Background: Intravenous myocardial contrast echocardiography (MCE) cannot identify each perfusion area of coronary vessels separately. However, by destroying microbubbles passing through a specific vessel using high-power ultrasound during intravenous MCE, vessel-selective perfusion imaging (VSPI) may be feasible.

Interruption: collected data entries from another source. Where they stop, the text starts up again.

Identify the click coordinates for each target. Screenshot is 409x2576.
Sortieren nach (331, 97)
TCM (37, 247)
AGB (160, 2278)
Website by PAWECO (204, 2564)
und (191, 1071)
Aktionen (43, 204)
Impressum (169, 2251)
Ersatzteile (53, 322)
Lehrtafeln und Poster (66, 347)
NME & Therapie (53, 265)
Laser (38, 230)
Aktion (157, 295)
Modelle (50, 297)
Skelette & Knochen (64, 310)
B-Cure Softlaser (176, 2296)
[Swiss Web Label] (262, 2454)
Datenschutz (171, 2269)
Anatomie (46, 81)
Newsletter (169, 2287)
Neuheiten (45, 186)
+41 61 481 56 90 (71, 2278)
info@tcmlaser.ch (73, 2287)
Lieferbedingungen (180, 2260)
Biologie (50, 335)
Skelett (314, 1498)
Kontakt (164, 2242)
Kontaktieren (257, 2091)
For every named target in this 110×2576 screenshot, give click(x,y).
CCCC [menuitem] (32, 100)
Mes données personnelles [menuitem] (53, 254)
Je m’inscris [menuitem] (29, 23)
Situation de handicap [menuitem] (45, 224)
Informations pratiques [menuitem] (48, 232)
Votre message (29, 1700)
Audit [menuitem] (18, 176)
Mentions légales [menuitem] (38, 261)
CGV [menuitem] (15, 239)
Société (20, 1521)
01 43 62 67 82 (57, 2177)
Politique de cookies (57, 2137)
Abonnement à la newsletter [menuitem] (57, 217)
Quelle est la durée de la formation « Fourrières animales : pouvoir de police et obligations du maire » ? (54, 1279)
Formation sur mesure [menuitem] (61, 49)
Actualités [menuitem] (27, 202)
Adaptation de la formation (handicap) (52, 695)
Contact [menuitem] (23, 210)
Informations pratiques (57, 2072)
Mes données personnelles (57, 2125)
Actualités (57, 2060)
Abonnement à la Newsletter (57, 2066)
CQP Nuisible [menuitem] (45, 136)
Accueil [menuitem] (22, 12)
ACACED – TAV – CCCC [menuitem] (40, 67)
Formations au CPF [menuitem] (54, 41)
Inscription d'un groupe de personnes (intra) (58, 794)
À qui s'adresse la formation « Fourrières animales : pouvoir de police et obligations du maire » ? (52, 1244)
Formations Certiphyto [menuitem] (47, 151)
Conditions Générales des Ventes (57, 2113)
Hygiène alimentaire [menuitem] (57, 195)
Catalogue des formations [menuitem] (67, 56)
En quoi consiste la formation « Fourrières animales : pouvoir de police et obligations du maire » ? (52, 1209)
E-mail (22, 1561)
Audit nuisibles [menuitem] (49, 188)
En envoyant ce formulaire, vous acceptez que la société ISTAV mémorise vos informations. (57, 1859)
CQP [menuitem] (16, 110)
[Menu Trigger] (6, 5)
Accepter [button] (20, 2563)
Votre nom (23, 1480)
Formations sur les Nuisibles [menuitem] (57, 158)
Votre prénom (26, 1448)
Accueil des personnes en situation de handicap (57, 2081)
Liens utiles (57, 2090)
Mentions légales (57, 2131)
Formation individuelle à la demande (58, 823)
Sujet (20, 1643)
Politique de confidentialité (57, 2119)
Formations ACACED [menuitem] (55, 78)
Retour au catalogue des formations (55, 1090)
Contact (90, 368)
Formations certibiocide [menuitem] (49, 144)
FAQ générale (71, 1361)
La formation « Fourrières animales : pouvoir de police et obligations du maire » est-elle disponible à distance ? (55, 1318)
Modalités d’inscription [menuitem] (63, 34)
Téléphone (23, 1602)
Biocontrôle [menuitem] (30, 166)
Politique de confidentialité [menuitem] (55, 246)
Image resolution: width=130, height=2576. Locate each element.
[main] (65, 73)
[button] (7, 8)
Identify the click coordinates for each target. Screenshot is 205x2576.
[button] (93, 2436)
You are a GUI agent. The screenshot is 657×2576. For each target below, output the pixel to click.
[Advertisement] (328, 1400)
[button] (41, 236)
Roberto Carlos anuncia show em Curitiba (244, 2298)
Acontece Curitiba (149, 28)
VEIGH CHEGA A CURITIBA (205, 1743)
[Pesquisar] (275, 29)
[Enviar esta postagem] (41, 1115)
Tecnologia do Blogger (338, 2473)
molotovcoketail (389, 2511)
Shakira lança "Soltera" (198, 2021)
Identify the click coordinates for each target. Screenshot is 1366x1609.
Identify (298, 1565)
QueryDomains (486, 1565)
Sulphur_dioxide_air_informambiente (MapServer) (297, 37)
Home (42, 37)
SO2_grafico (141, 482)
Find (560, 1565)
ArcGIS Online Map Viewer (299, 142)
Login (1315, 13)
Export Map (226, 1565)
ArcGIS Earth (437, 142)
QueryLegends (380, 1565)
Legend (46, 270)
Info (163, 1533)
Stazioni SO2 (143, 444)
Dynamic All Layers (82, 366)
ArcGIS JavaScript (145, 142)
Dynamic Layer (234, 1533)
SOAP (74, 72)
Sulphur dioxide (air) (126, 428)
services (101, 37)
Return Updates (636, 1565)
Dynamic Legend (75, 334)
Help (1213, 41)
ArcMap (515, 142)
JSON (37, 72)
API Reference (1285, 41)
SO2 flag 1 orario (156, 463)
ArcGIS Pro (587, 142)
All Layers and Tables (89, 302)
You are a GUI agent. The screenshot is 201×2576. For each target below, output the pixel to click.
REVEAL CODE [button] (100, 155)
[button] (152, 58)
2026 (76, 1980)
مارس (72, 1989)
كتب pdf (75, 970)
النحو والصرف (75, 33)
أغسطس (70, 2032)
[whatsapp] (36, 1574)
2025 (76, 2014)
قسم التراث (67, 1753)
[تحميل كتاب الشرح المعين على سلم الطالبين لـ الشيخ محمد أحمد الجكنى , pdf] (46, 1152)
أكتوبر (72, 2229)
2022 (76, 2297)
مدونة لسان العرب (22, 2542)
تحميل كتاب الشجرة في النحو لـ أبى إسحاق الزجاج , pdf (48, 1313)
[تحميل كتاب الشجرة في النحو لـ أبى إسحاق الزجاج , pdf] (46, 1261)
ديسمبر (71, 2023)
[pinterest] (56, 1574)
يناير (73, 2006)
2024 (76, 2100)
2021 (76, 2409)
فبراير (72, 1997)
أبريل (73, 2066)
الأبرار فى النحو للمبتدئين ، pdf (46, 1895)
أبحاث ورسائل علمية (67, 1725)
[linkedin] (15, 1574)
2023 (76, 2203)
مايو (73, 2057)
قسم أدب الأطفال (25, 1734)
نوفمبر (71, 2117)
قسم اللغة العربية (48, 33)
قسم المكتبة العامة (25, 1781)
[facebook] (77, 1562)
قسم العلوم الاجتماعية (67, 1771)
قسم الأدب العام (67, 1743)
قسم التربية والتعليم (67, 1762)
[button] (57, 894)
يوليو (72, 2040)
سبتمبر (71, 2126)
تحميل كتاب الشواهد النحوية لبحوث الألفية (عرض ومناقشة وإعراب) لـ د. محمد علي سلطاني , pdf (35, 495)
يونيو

Methods: In 10 open-chest dogs, intermittent short-axis images were obtained during contrast agent infusion using an ultrasound system. For VSPI, a probe coupled to another ultrasound machine was placed on the proximal left circumflex coronary artery (LCx). High-power ultrasound pulses were transmitted to destroy bubbles passing through the LCx. A negative contrast area on VSPI was considered to represent the perfusion area of the LCx (LCx-VSPI). A negative contrast area on conventional MCE during LCx occlusion and a region without staining by Evans blue dye were used as gold standards for defining the LCx perfusion area. LCx-VSPI was compared with a negative contrast area on conventional MCE during LCx occlusion and a region without staining by Evans blue dye.
Results: Despite lack of LCx occlusion, high-power destructive pulses produced a definite area of negative contrast on the LCx region. Decreased power of ultrasound pulses resulted in disappearance of the negative contrast area. An excellent relationship was demonstrated between both LCx-VSPI and a negative contrast area on conventional MCE during LCx occlusion (r = 0.93, P <.0001), and LCx-VSPI and a region without staining by Evans blue dye (r = 0.92, P =.0002).
Conclusion: VSPI during intravenous MCE may be feasible for noninvasive assessment of perfusion areas associated with specific vessels.